##### Records supplied #####

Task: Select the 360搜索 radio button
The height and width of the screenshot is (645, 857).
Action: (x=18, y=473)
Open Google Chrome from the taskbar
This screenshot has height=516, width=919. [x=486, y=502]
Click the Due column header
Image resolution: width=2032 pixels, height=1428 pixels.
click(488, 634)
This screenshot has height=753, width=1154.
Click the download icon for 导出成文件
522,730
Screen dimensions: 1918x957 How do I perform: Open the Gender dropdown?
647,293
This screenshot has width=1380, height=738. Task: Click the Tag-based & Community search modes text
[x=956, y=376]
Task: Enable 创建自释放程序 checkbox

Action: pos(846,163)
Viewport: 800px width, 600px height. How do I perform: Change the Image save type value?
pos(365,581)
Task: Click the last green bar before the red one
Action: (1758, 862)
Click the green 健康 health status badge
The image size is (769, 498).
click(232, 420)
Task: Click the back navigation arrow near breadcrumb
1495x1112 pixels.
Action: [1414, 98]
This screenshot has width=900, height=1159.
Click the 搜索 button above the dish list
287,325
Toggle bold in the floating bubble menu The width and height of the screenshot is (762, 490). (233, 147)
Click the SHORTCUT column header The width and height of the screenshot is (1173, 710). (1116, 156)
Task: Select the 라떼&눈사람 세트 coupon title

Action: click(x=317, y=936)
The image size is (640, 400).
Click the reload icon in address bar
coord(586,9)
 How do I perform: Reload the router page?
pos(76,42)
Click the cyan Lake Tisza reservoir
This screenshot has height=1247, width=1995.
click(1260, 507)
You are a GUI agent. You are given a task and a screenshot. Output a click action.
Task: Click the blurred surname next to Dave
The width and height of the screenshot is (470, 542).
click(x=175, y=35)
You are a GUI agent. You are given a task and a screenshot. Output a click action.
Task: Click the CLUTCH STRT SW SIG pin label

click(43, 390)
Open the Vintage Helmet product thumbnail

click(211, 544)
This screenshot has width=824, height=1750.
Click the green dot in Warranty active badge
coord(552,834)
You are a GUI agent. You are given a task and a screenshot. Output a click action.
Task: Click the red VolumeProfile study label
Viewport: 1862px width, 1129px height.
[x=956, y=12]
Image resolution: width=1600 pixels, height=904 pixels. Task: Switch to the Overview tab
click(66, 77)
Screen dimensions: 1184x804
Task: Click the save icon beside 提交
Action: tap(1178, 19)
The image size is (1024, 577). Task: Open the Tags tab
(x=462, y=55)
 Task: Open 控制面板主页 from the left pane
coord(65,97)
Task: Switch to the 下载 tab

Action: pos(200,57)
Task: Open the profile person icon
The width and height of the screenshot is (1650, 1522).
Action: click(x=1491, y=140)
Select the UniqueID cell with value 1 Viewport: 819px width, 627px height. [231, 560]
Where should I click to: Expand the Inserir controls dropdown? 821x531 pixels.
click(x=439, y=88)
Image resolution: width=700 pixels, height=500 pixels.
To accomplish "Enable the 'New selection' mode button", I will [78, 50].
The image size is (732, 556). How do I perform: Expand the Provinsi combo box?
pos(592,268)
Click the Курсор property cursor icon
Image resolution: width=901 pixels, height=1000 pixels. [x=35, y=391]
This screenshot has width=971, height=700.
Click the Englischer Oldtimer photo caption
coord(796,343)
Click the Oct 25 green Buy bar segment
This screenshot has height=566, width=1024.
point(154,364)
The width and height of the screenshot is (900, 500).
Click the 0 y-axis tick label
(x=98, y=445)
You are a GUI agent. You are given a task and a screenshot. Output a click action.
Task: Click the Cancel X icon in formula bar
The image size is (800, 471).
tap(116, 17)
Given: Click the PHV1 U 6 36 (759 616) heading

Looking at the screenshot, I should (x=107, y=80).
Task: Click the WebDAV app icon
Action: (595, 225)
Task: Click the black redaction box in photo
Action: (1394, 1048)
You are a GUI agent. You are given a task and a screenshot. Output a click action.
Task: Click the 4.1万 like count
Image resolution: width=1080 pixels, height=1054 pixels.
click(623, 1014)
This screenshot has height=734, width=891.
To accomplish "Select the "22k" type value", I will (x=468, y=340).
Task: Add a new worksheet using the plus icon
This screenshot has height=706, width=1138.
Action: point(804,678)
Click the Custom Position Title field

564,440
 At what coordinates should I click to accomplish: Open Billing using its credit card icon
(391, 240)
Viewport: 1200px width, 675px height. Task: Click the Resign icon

#####

▶ _What is asked_
Set out every line of the listing above as a JSON list of strings, one string per line, with blank lines left out.

▶ _Worked answer_
[
  "Task: Select the 360搜索 radio button",
  "The height and width of the screenshot is (645, 857).",
  "Action: (x=18, y=473)",
  "Open Google Chrome from the taskbar",
  "This screenshot has height=516, width=919. [x=486, y=502]",
  "Click the Due column header",
  "Image resolution: width=2032 pixels, height=1428 pixels.",
  "click(488, 634)",
  "This screenshot has height=753, width=1154.",
  "Click the download icon for 导出成文件",
  "522,730",
  "Screen dimensions: 1918x957 How do I perform: Open the Gender dropdown?",
  "647,293",
  "This screenshot has width=1380, height=738. Task: Click the Tag-based & Community search modes text",
  "[x=956, y=376]",
  "Task: Enable 创建自释放程序 checkbox",
  "Action: pos(846,163)",
  "Viewport: 800px width, 600px height. How do I perform: Change the Image save type value?",
  "pos(365,581)",
  "Task: Click the last green bar before the red one",
  "Action: (1758, 862)",
  "Click the green 健康 health status badge",
  "The image size is (769, 498).",
  "click(232, 420)",
  "Task: Click the back navigation arrow near breadcrumb",
  "1495x1112 pixels.",
  "Action: [1414, 98]",
  "This screenshot has width=900, height=1159.",
  "Click the 搜索 button above the dish list",
  "287,325",
  "Toggle bold in the floating bubble menu The width and height of the screenshot is (762, 490). (233, 147)",
  "Click the SHORTCUT column header The width and height of the screenshot is (1173, 710). (1116, 156)",
  "Task: Select the 라떼&눈사람 세트 coupon title",
  "Action: click(x=317, y=936)",
  "The image size is (640, 400).",
  "Click the reload icon in address bar",
  "coord(586,9)",
  " How do I perform: Reload the router page?",
  "pos(76,42)",
  "Click the cyan Lake Tisza reservoir",
  "This screenshot has height=1247, width=1995.",
  "click(1260, 507)",
  "You are a GUI agent. You are given a task and a screenshot. Output a click action.",
  "Task: Click the blurred surname next to Dave",
  "The width and height of the screenshot is (470, 542).",
  "click(x=175, y=35)",
  "You are a GUI agent. You are given a task and a screenshot. Output a click action.",
  "Task: Click the CLUTCH STRT SW SIG pin label",
  "click(43, 390)",
  "Open the Vintage Helmet product thumbnail",
  "click(211, 544)",
  "This screenshot has width=824, height=1750.",
  "Click the green dot in Warranty active badge",
  "coord(552,834)",
  "You are a GUI agent. You are given a task and a screenshot. Output a click action.",
  "Task: Click the red VolumeProfile study label",
  "Viewport: 1862px width, 1129px height.",
  "[x=956, y=12]",
  "Image resolution: width=1600 pixels, height=904 pixels. Task: Switch to the Overview tab",
  "click(66, 77)",
  "Screen dimensions: 1184x804",
  "Task: Click the save icon beside 提交",
  "Action: tap(1178, 19)",
  "The image size is (1024, 577). Task: Open the Tags tab",
  "(x=462, y=55)",
  " Task: Open 控制面板主页 from the left pane",
  "coord(65,97)",
  "Task: Switch to the 下载 tab",
  "Action: pos(200,57)",
  "Task: Open the profile person icon",
  "The width and height of the screenshot is (1650, 1522).",
  "Action: click(x=1491, y=140)",
  "Select the UniqueID cell with value 1 Viewport: 819px width, 627px height. [231, 560]",
  "Where should I click to: Expand the Inserir controls dropdown? 821x531 pixels.",
  "click(x=439, y=88)",
  "Image resolution: width=700 pixels, height=500 pixels.",
  "To accomplish \"Enable the 'New selection' mode button\", I will [78, 50].",
  "The image size is (732, 556). How do I perform: Expand the Provinsi combo box?",
  "pos(592,268)",
  "Click the Курсор property cursor icon",
  "Image resolution: width=901 pixels, height=1000 pixels. [x=35, y=391]",
  "This screenshot has width=971, height=700.",
  "Click the Englischer Oldtimer photo caption",
  "coord(796,343)",
  "Click the Oct 25 green Buy bar segment",
  "This screenshot has height=566, width=1024.",
  "point(154,364)",
  "The width and height of the screenshot is (900, 500).",
  "Click the 0 y-axis tick label",
  "(x=98, y=445)",
  "You are a GUI agent. You are given a task and a screenshot. Output a click action.",
  "Task: Click the Cancel X icon in formula bar",
  "The image size is (800, 471).",
  "tap(116, 17)",
  "Given: Click the PHV1 U 6 36 (759 616) heading",
  "Looking at the screenshot, I should (x=107, y=80).",
  "Task: Click the WebDAV app icon",
  "Action: (595, 225)",
  "Task: Click the black redaction box in photo",
  "Action: (1394, 1048)",
  "You are a GUI agent. You are given a task and a screenshot. Output a click action.",
  "Task: Click the 4.1万 like count",
  "Image resolution: width=1080 pixels, height=1054 pixels.",
  "click(623, 1014)",
  "This screenshot has height=734, width=891.",
  "To accomplish \"Select the \"22k\" type value\", I will (x=468, y=340).",
  "Task: Add a new worksheet using the plus icon",
  "This screenshot has height=706, width=1138.",
  "Action: point(804,678)",
  "Click the Custom Position Title field",
  "564,440",
  " At what coordinates should I click to accomplish: Open Billing using its credit card icon",
  "(391, 240)",
  "Viewport: 1200px width, 675px height. Task: Click the Resign icon"
]